:: Record set ::
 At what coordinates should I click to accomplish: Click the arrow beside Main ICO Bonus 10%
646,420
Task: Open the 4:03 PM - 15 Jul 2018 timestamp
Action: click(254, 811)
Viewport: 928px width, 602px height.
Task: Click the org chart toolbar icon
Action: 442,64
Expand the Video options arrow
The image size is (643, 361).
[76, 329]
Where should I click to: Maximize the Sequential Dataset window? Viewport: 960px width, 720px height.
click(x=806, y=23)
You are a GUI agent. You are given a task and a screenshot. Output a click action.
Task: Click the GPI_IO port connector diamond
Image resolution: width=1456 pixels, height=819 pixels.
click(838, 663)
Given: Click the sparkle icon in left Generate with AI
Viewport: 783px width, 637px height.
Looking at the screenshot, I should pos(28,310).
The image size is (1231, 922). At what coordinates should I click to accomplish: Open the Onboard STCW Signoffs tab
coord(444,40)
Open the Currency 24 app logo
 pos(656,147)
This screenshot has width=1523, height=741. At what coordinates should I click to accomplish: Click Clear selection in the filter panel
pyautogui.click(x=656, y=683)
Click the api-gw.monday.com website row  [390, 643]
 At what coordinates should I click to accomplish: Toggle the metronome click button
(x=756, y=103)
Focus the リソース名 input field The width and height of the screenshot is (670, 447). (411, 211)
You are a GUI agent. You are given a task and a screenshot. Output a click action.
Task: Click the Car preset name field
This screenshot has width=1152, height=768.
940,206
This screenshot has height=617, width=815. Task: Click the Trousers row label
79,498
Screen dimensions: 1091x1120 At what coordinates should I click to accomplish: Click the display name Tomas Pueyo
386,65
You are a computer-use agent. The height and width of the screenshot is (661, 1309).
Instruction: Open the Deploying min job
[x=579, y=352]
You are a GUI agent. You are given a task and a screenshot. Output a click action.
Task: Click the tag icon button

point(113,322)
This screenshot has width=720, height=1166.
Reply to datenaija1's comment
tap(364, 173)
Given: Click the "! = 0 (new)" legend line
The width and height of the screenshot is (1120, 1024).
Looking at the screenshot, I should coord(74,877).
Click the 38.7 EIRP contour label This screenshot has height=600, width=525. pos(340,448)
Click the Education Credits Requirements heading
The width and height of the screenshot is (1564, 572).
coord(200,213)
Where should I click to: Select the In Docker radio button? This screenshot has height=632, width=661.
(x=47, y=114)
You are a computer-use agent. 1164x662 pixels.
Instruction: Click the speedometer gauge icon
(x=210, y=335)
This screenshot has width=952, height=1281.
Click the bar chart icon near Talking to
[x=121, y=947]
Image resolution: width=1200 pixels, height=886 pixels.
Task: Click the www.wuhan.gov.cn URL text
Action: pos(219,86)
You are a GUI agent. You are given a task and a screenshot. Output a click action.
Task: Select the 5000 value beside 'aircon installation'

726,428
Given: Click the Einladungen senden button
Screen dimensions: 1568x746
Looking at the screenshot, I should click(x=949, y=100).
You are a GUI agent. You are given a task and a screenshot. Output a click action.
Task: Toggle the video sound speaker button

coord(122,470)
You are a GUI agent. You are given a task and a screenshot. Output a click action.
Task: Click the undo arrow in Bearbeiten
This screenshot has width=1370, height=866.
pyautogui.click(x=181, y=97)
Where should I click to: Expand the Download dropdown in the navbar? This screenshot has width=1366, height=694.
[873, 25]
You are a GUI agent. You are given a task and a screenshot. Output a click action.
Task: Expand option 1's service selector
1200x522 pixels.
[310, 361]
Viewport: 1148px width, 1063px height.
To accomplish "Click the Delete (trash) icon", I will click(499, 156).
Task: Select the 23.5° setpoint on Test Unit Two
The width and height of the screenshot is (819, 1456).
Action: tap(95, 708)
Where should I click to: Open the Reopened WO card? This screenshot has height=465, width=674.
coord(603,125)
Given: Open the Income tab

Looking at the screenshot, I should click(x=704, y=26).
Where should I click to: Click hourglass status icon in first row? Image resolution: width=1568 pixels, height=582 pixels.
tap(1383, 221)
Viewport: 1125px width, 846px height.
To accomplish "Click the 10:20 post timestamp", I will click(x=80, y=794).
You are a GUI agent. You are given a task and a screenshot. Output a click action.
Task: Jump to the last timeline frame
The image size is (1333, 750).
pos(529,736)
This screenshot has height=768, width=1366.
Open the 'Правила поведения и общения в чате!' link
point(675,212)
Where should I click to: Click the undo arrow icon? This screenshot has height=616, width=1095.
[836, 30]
:::
In the entries above, find the line with "The width and height of the screenshot is (819, 1456).", then retype it and every line after it exactly.

The width and height of the screenshot is (819, 1456).
Action: tap(95, 708)
Where should I click to: Open the Reopened WO card? This screenshot has height=465, width=674.
coord(603,125)
Given: Open the Income tab

Looking at the screenshot, I should click(x=704, y=26).
Where should I click to: Click hourglass status icon in first row? Image resolution: width=1568 pixels, height=582 pixels.
tap(1383, 221)
Viewport: 1125px width, 846px height.
To accomplish "Click the 10:20 post timestamp", I will click(x=80, y=794).
You are a GUI agent. You are given a task and a screenshot. Output a click action.
Task: Jump to the last timeline frame
The image size is (1333, 750).
pos(529,736)
This screenshot has height=768, width=1366.
Open the 'Правила поведения и общения в чате!' link
point(675,212)
Where should I click to: Click the undo arrow icon? This screenshot has height=616, width=1095.
[836, 30]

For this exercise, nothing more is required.